If you’ve ever doubted that water is the wellspring of life, pay attention the next time it rains. Birds flock to puddles and birdbaths to drink and bathe. Box turtles become active and can be seen crossing roads.

Drive slowly on back roads at night to see a steady parade of frogs and toads. And every now and then, a mysterious, brightly colored creature appears in backyards. It happened at our house last Monday.

“There’s one of those bright orange salamanders on the front walk,” my wife informed me.

Unusual discovery

Sure enough, I found a 3-inch-long, red eft making its way across a large flat rock that leads to the porch steps.

“Eft” may be a new vocabulary word, and if nothing else, it’s a great Scrabble word. An eft is the terrestrial larval stage of the aquatic eastern or red-spotted newt. Red-spotted newts are common amphibians found in ponds, shallow lakes, marshes and quiet stretches of small streams throughout eastern North America. Populations tend to be highest where aquatic vegetation is abundant.

Unlike frogs and toads, which most people recognize as amphibians whose life history includes a three-stage complete metamorphosis (egg, tadpole, adult), some salamanders add a fourth stage to the life cycle.

Beginnings

Red-spotted newts begin life as an egg, which females lay individually and attach to aquatic vegetation. Each female lays just a few eggs each day, but the breeding season can last for several months.

After hatching, the tiny larva lives for several months in water and breathes via gills. These tiny larval newts eat even smaller invertebrates. By late summer, these aquatic larvae transform into terrestrial red efts.

They live on the land for one-to-four years, before returning to a wetland and transforming into a fully aquatic newt. Adult newts have gills and usually live in water, but they can move to land and live under leaf litter during dry spells and even hibernate on land during winter.

Red efts and adult newts often return to the home ponds where they were born. A keen sense of smell and an innate magnetic compass equip them with a strong homing instinct. If adults are displaced from the ponds they were born in, they respond by orienting in the direction of their home ponds.

Body markings

The red eft stage is quite conspicuous and easy to recognize. It can measure up to three inches long and its bright reddish orange skin is marked by a row of black-bordered red spots that runs along both sides of the spine. And unlike most salamanders, a red eft’s skin is dry, course, and granular. The eft’s bright colors warn potential predators that taking a mouthful is distasteful, dangerous and possibly fatal.

The eft’s skin secretes a toxic substance that can sicken or even kill predators that might eat other types of salamanders. This is also why anglers should avoid using red efts as live bait.

Fish know better than to eat them. Because most amphibians require water to complete their life cycle, the terrestrial nature of a red eft’s life is remarkable.

After transforming to this land-based stage, efts can travel great distances over the next several years. For example, my house sits on top of a dry ridge. The nearest permanent water is more than a quarter mile away in valleys on either side of the ridge.
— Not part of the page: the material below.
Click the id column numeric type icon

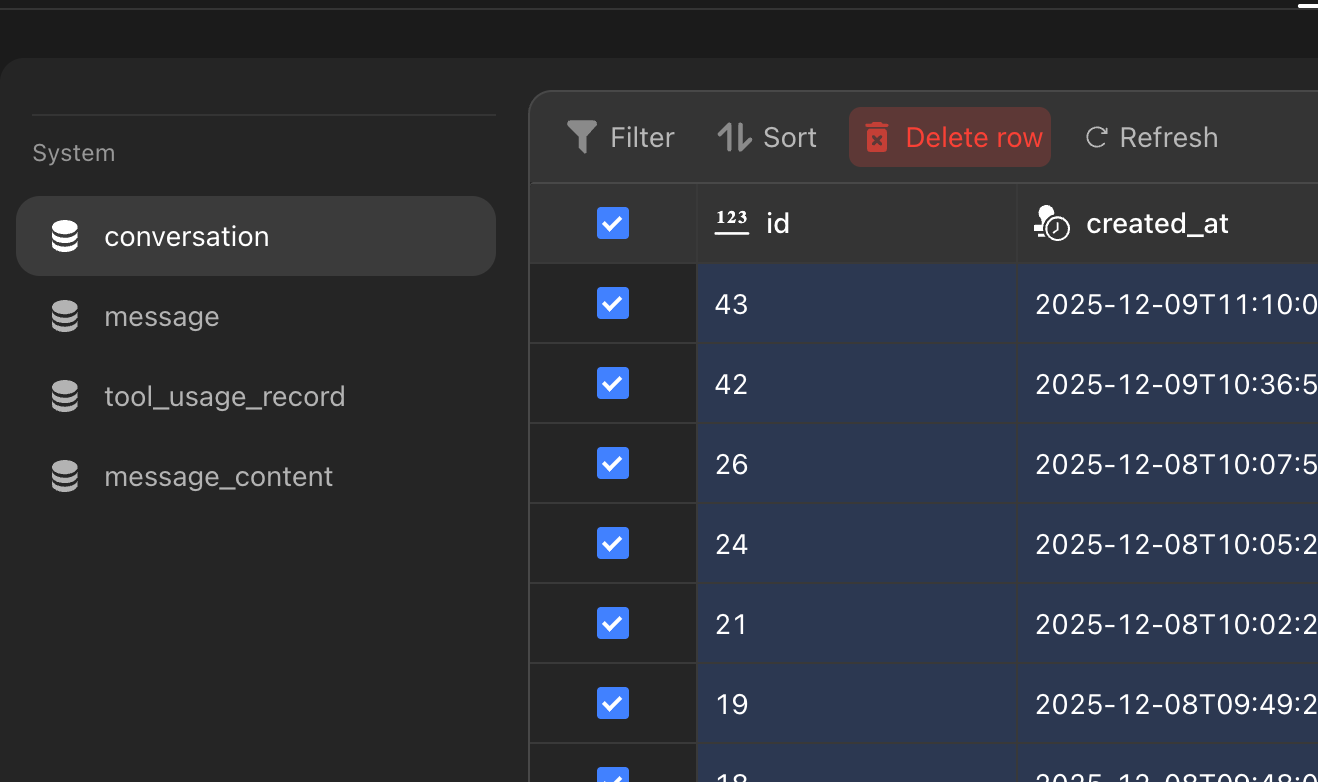coord(732,222)
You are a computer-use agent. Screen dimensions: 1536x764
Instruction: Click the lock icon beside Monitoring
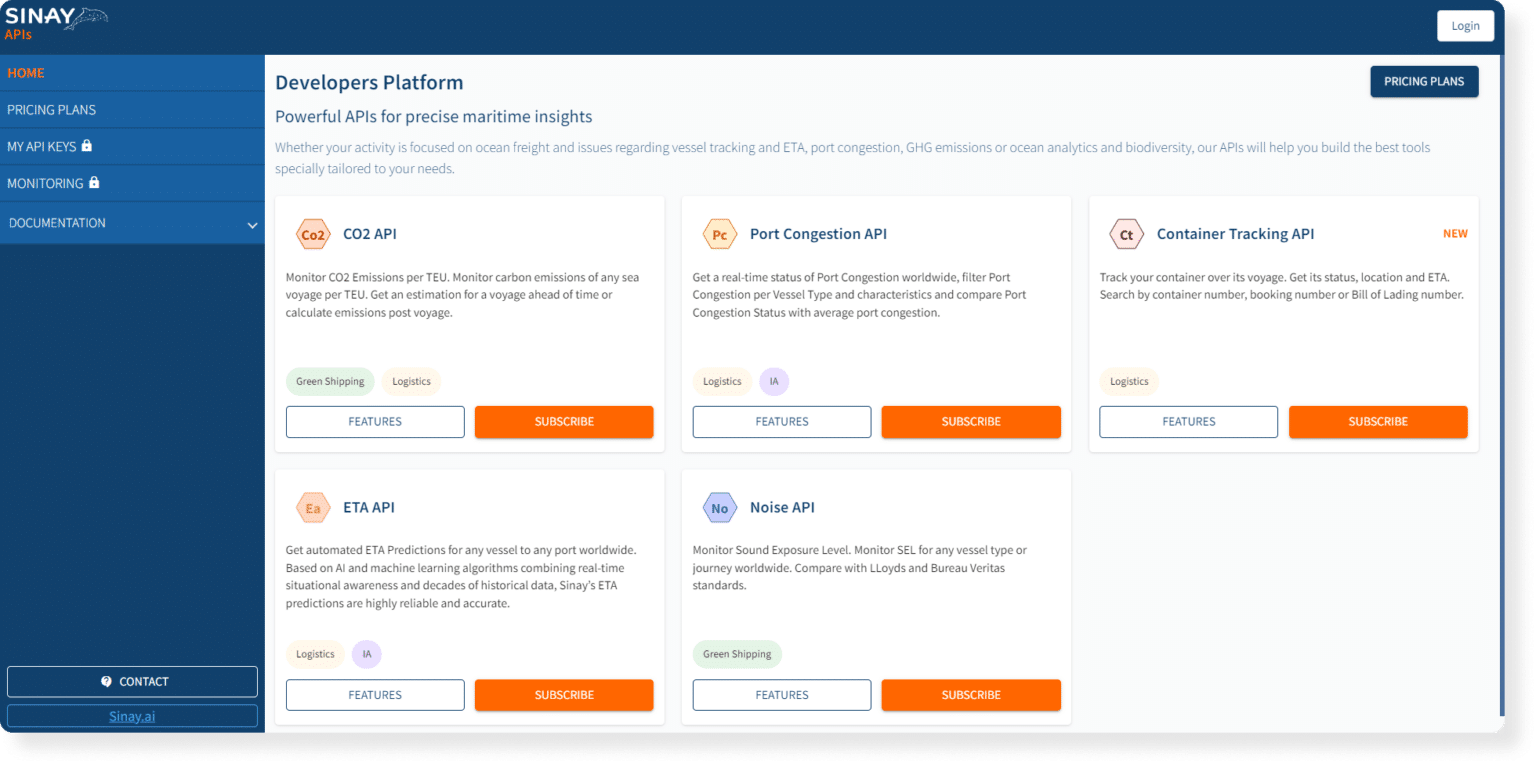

Getting to our yard represents an incredible journey for such a small creature. While on the move for several years, efts usually stay under the leaf litter, though they are often found walking on the forest floor in broad daylight.

Their bright warning colors protect them from hungry predators.

Dietary choices

Small insects, spiders, snails and slugs are among red efts’ favorite prey, though they will eat just about anything they can swallow. Aquatic adult newts add frog eggs, fairy shrimp, and mosquito larva to their diet.

Red-spotted newts live as red efts from one-to-four years. Field studies have shown that when the population is low, the red eft stage is shorter.

This adaptation enables a more rapid reproductive rate when the population is low.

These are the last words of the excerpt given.